_Task instructions_: Every record should be copied exactly, and the images omitted.

(Stored records)

■ ■ ■

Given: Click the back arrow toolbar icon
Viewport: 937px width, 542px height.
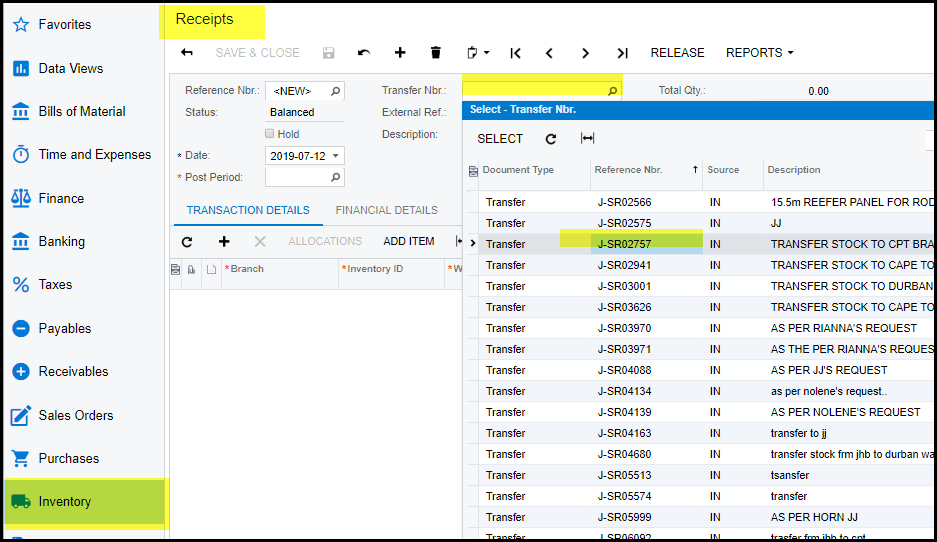Looking at the screenshot, I should tap(187, 53).
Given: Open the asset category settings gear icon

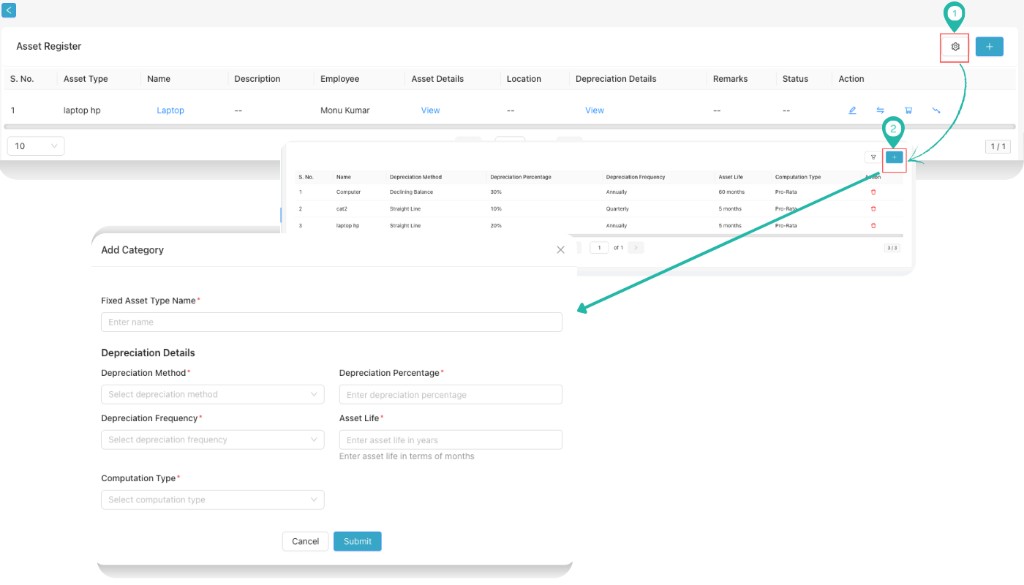Looking at the screenshot, I should tap(954, 47).
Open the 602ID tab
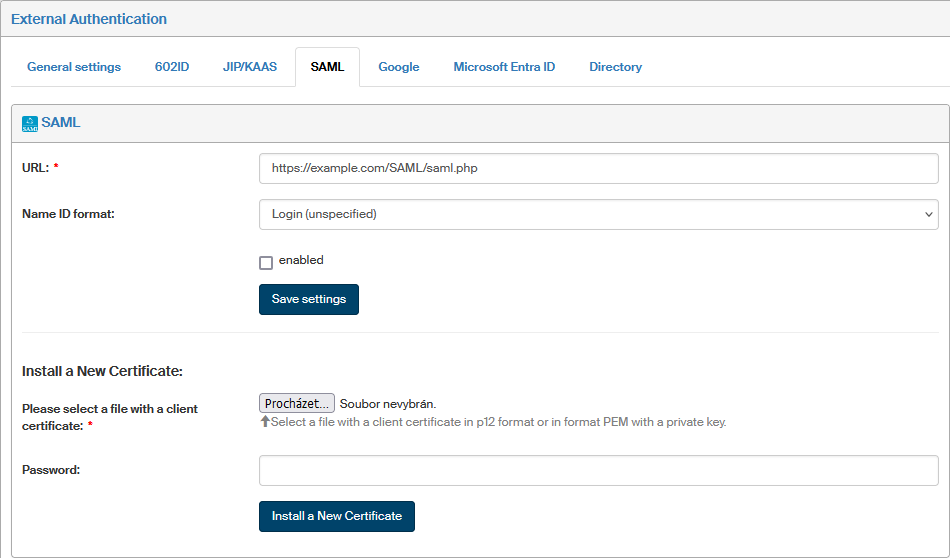The image size is (950, 558). 172,67
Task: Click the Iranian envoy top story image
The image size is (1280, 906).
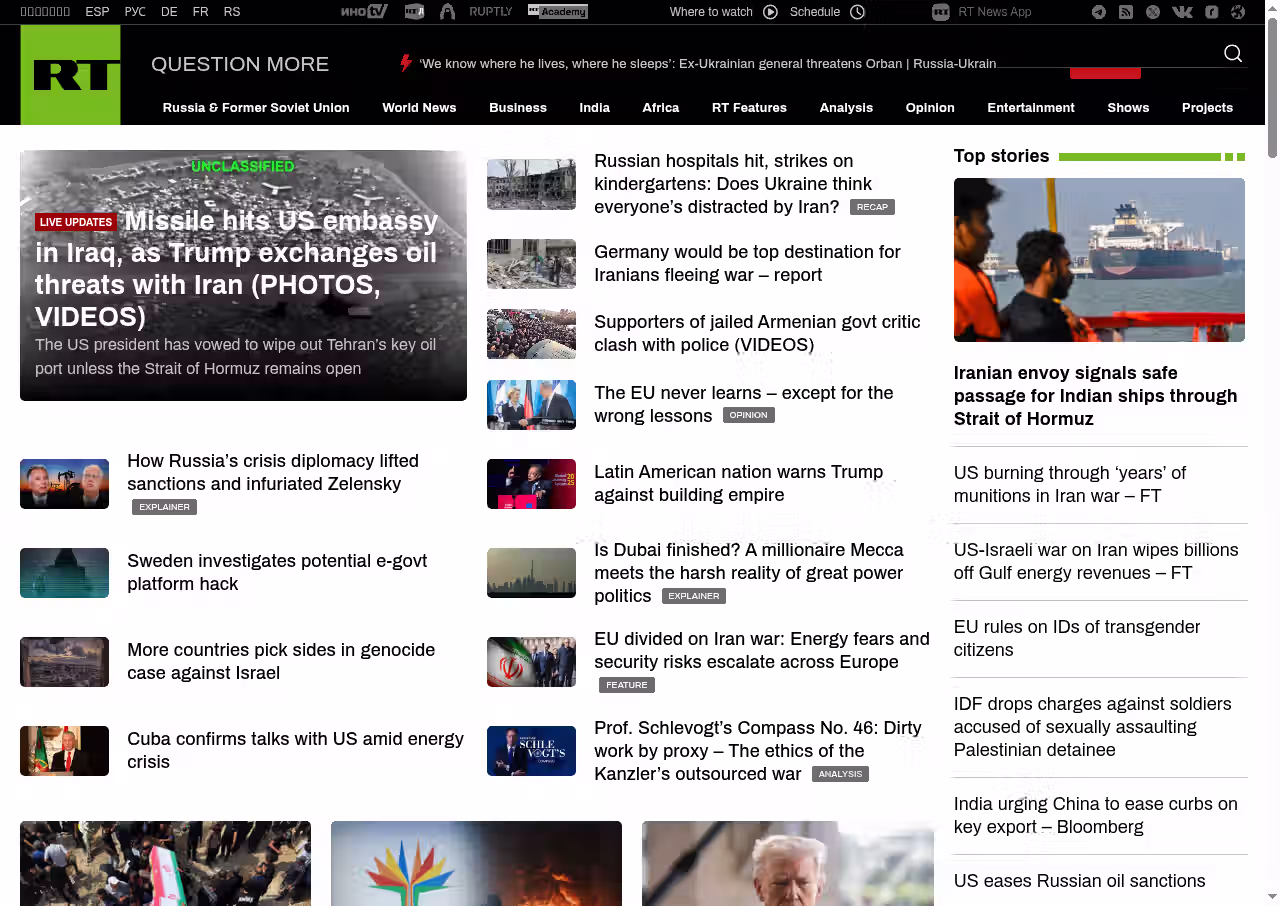Action: point(1099,260)
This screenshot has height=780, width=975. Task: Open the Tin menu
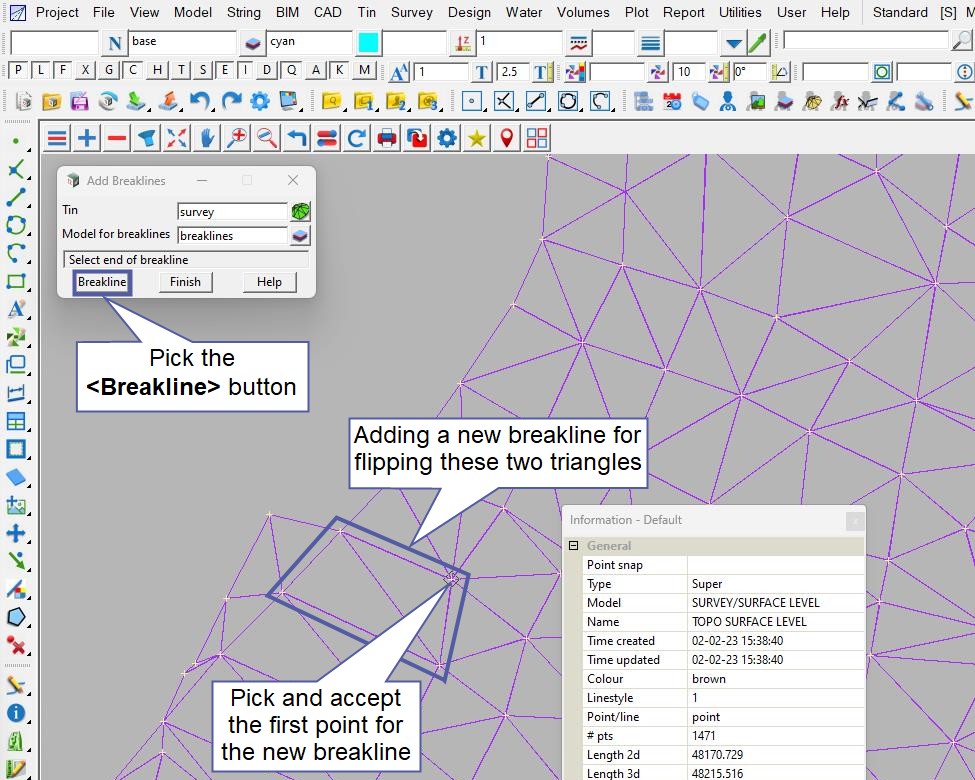[367, 12]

■ ■ ■

_Task result_:
Given: Click the back arrow toolbar icon
Viewport: 937px width, 542px height.
Looking at the screenshot, I should tap(187, 53).
Given: Open the asset category settings gear icon

Looking at the screenshot, I should tap(954, 47).
Open the 602ID tab
The image size is (950, 558). 172,67
Task: Click the Iranian envoy top story image
The image size is (1280, 906).
Action: point(1099,260)
This screenshot has height=780, width=975. Task: Open the Tin menu
[367, 12]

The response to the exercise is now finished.